Mutually Assured Desalination

The NY Times' headline writer got it wrong, The Hard Sell On Salt, which purported to show how the salt industry was manipulating public opinion and regulations on restricting salt:
With salt under attack for its ill effects on the nation’s health, the food giant Cargill kicked off a campaign last November to spread its own message.
But read on, and it become clear that it's really an easy sell.

People love salt. And industry really is just giving people what they want, and how they want it:

Now, the industry is blaming consumers for resisting efforts to reduce salt in all foods, pointing to, as Kellogg put it in a letter to a federal nutrition advisory committee, “the virtually intractable nature of the appetite for salt.” ....

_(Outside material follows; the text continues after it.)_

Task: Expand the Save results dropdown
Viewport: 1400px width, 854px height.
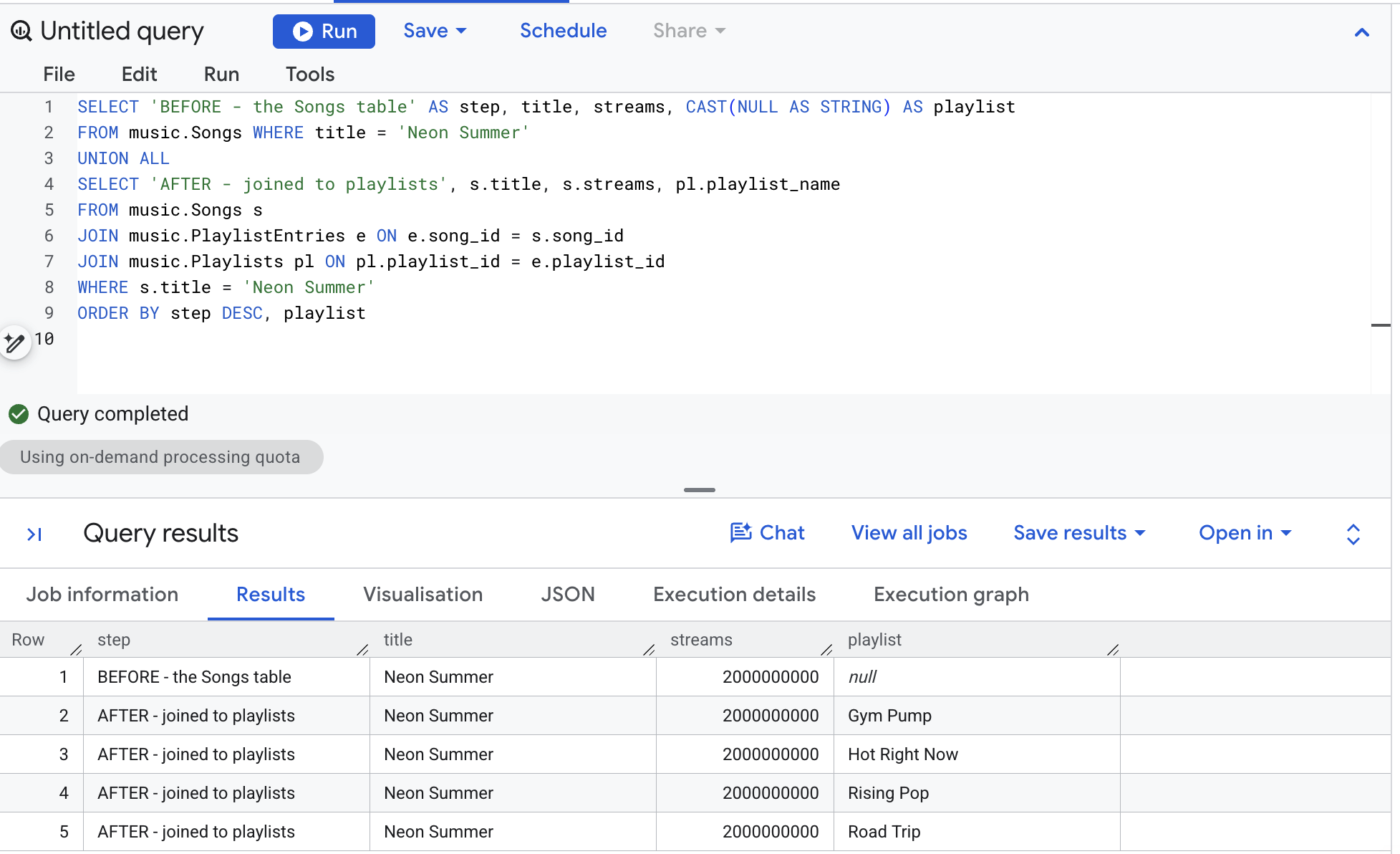Action: [x=1080, y=533]
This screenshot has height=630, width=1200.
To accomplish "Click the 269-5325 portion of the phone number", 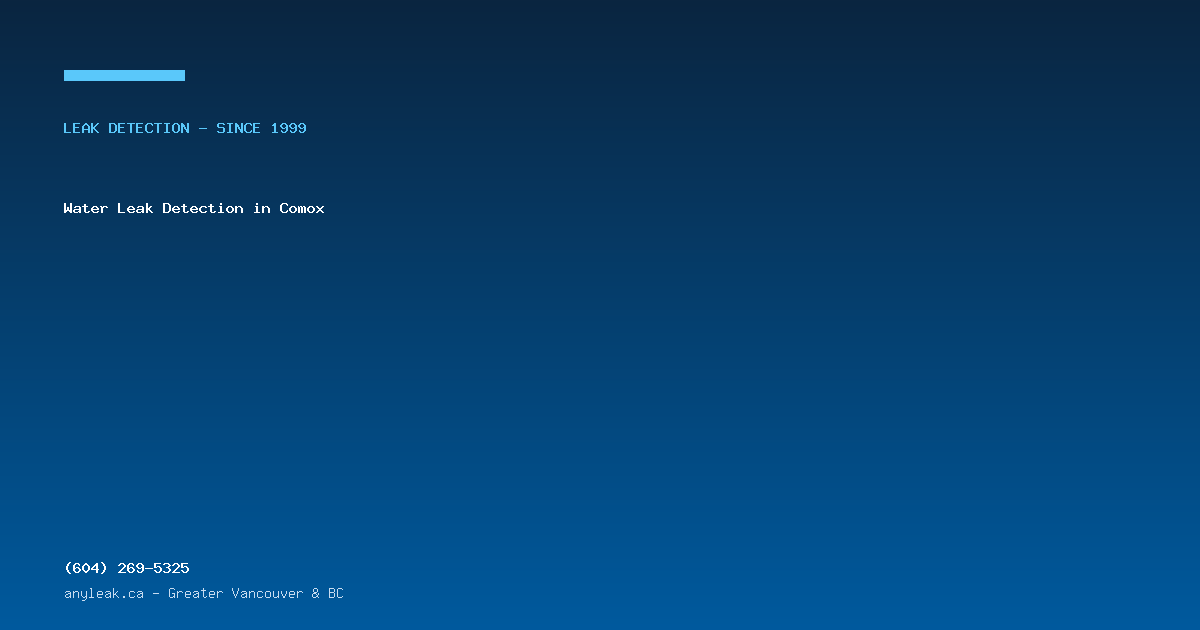I will point(153,568).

In recent months, food companies, including Kellogg, have said they were redoubling efforts to reduce salt. But they say they can go only so far, so fast without compromising tastes consumers have come to relish or salt’s ability to preserve food. “We have to earn the consumer’s trust every day,” said George Dowdie, a senior vice president of Campbell Soup. “And if you disappoint the consumer, there is no guarantee they will come back.”

Needless to say, the food police want the government to force food companies to cut back salt in food, as I've mentioned before.

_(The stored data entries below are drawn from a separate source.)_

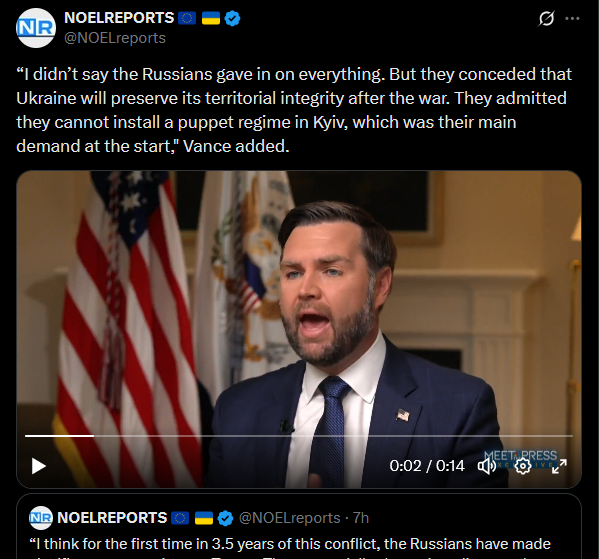Seek along the video progress bar

click(x=299, y=436)
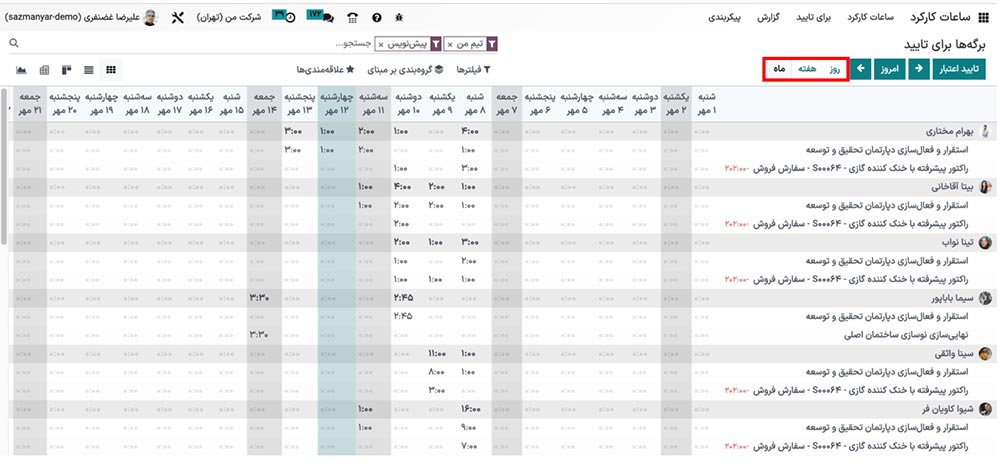Screen dimensions: 1000x469
Task: Click the امروز today button
Action: (887, 70)
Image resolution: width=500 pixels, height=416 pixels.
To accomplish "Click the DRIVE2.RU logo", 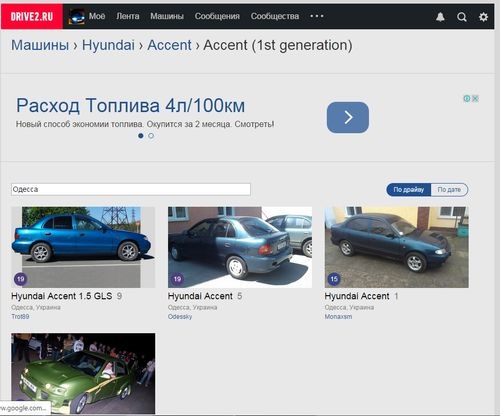I will [32, 16].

I think we need another SALT summit, where industry, consumers and the government can negotiate a salt reduction treaty, thereby moving us from the currently unacceptable MAS (Mutually Assured Satisfaction) to MAD (Mutually Assured Desalination) in our lifetimes.

No longer should we have to live with the Salt of Damocles hanging over our heads.

Repeat after me: No Más MAS! No Más MAS! Drive us MAD! Drive us MAD!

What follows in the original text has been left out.